### Texte de l'exercice
Faisons une suggestion : cet incomparable foisonnement se résout au sein de l’alto, étrange instrument à la sonorité bâtarde pour les uns, mystérieuse pour les autres. Quoi qu’il en soit, tous les grands compositeurs du xxe siècle ont approché ce canard boiteux. Certes Berlioz, en plein xixe siècle, s’y était déjà frotté, mais le violoncelle fut largement privilégié par les romantiques. Ce n’est que progressivement que l’alto s’est imposé à part entière : Brahms, Dvorak et Debussy. Le répertoire est maintenant riche d’œuvres sublimes de Berio, Britten, Chostakovitch, Honegger, Ligeti, cinq musiciens qui ont échappé aux modes de leur temps pour se soucier uniquement de leur propre univers.

Il faudrait en rajouter un sixième : Ernest Bloch. Abstrait de son époque, il ne semble apparenté à aucun de ses contemporains ; sa sensibilité le poussait vers la musique de chambre. Sa Suite pour alto et piano (1919) a constitué un jalon important pour la reconnaissance de cet instrument. Elle est surtout caractéristique de l’inspiration de ce compositeur profondément européen mais exilé aux Etats-Unis ; celui-ci a constamment exprimé ses racines hébraïques à travers des mélodies aux intonations nettement identifiables. Si cette Suite veut tout d’abord évoquer des atmosphères plus ou moins orientales (Chine, Java, Sumatra), elle se présente aussi comme le récit d’un monde de chimères, d’une terre espérée et rêvée mais définitivement perdue. En complément de programme, ce sont de véritables découvertes et résurrections auxquelles nous convie l’altiste allemande Tabea Zimmermann.

### Tâches à réaliser
A - Renvoyez mot pour mot le passage du texte sur l'alto qui commence par « Faisons une suggestion » et se termine par « leur propre univers. ».
B - Prolongez le texte sur l'alto à partir de sa dernière phrase.

[Enregistrements issus d'une source de données]
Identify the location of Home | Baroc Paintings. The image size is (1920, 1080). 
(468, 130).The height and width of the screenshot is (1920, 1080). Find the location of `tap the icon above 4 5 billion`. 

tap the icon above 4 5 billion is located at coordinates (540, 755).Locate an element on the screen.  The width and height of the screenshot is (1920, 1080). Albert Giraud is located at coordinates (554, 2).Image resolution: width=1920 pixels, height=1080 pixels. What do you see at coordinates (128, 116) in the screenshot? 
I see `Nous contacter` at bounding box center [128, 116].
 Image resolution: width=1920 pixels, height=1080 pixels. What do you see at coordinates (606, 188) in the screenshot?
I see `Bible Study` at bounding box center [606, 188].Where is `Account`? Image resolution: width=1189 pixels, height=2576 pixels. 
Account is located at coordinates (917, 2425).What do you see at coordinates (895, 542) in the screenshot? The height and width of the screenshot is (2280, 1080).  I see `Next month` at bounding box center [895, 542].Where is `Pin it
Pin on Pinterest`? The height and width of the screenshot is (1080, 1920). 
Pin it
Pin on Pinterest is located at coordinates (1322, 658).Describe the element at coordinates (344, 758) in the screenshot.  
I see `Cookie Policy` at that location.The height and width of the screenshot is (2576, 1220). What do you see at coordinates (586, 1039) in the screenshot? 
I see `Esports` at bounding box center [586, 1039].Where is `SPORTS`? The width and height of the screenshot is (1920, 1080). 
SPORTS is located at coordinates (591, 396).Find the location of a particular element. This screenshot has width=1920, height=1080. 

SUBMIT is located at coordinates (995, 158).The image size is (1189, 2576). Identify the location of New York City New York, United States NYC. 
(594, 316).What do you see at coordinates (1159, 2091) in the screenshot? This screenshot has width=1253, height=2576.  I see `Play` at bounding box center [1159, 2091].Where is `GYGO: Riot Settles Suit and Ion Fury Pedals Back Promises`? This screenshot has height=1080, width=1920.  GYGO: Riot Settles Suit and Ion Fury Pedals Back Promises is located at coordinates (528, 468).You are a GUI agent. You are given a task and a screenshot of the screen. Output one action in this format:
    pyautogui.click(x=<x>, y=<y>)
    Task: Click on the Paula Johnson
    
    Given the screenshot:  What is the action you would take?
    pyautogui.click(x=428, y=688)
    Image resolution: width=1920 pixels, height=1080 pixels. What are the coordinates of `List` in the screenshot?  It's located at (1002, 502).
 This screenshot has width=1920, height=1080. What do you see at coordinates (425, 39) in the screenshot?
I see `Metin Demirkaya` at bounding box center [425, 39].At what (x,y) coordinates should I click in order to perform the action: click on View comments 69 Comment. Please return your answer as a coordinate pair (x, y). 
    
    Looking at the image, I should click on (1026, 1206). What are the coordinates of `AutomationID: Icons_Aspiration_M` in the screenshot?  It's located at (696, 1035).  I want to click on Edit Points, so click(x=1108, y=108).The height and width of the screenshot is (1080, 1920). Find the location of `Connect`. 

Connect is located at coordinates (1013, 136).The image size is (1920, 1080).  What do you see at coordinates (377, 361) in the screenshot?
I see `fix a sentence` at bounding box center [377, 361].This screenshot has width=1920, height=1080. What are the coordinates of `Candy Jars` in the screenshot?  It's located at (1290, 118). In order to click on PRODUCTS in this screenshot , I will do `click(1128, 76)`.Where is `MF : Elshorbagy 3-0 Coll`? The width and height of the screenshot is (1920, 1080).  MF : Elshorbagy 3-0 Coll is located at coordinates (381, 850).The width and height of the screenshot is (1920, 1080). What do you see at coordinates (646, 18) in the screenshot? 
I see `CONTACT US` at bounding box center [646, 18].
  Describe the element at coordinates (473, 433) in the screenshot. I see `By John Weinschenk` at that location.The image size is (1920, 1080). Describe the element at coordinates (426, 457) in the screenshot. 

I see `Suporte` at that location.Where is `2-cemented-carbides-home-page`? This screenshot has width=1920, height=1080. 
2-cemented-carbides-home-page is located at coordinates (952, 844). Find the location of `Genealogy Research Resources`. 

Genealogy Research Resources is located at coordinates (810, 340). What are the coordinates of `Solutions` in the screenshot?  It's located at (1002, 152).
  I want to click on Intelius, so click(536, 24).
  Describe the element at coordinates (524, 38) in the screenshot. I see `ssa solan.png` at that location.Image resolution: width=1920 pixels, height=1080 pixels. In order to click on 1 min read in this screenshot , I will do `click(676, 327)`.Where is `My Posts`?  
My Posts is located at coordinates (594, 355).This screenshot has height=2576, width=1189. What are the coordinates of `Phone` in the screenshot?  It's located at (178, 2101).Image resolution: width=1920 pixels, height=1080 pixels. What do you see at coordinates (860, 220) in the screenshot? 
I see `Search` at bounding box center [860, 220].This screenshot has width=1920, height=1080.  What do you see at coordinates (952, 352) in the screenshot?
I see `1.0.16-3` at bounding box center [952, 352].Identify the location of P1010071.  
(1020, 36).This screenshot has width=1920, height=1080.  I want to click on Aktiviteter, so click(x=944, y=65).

### Réponses
A -
Faisons une suggestion : cet incomparable foisonnement se résout au sein de l’alto, étrange instrument à la sonorité bâtarde pour les uns, mystérieuse pour les autres. Quoi qu’il en soit, tous les grands compositeurs du xxe siècle ont approché ce canard boiteux. Certes Berlioz, en plein xixe siècle, s’y était déjà frotté, mais le violoncelle fut largement privilégié par les romantiques. Ce n’est que progressivement que l’alto s’est imposé à part entière : Brahms, Dvorak et Debussy. Le répertoire est maintenant riche d’œuvres sublimes de Berio, Britten, Chostakovitch, Honegger, Ligeti, cinq musiciens qui ont échappé aux modes de leur temps pour se soucier uniquement de leur propre univers.

B -
On ne connaît à ce jour que très peu la musique des compositeurs juifs russes. Rassemblés autour de Mikhaïl Gnessine et Alexander Weprik dans la Société de Musique juive de Moscou, ces musiciens sont les hérauts silencieux de la violence et de la terreur politiques ; ils ont subi de plein fouet l’antisémitisme et le système concentrationnaire soviétique. Le destin d’Alexander Weprik est à ce titre exemplaire. Né en Ukraine en 1889, joué par Toscanini, il mourut quelques semaines après sa sortie du goulag en 1958 où il était réduit à composer pour l’orchestre du camp des airs de balalaïkas. Grigori Gimburg et Alexander Krejn se fondirent mieux dans le moule soviétique en reniant leur judaïsme pour s’investir complètement dans la musique de film. Cependant leurs œuvres pour alto expriment à la perfection leur identité profonde.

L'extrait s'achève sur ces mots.